Ainsi, le comité de sélection a une grande marge de manœuvre, mais ne peut toutefois pas fermer les yeux sur une exigence majeure du document d’appel d’offres. En l’occurrence, le document d’appel d’offres prévoyait spécifiquement que la Ville pouvait passer outre un vice de forme ou un défaut mineur. Restait donc au Tribunal à interpréter les circonstances et les documents pour voir si le manque allégué au niveau de l’expérience du soumissionnaire était une irrégularité mineure ou majeure. Vu les faits particuliers de l’affaire, la Cour conclut qu’il s’agit d’une irrégularité mineure puisque l’entreprise retenue était un « joueur sérieux dans ce domaine hautement spécialisé » et que son président avait plus de 25 ans d’expérience dans ce dossier.

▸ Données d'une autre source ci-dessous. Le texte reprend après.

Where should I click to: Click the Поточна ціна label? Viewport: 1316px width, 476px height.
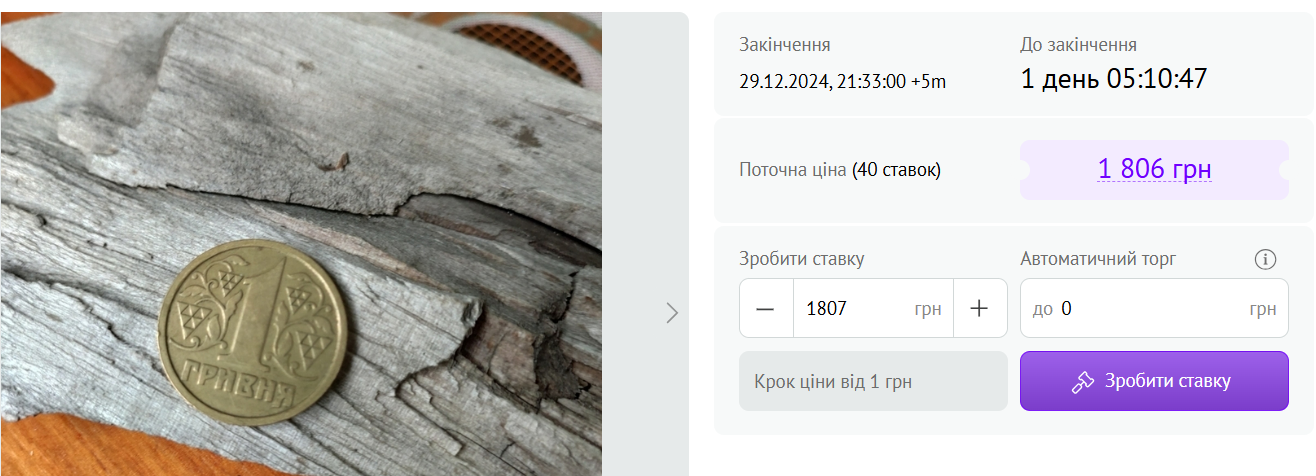[793, 170]
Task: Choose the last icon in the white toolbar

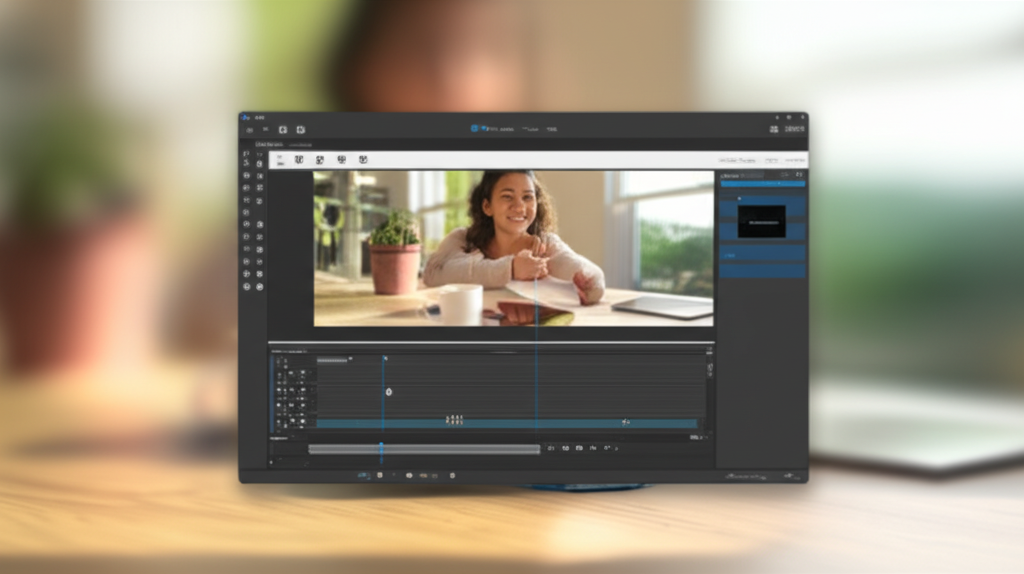Action: click(x=364, y=159)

La Cour souligne également que l’entreprise retenue a fait état de son expérience de manière transparente en indiquant clairement le moment de son incorporation et en distinguant les projets réalisés avant l’incorporation de ceux réalisés après. Selon le Tribunal, cette façon de faire démontre qu’il y avait continuité de l’entreprise et que celle-ci pouvait bénéficier de l’expérience des entreprises précédentes auxquelles elle succédait.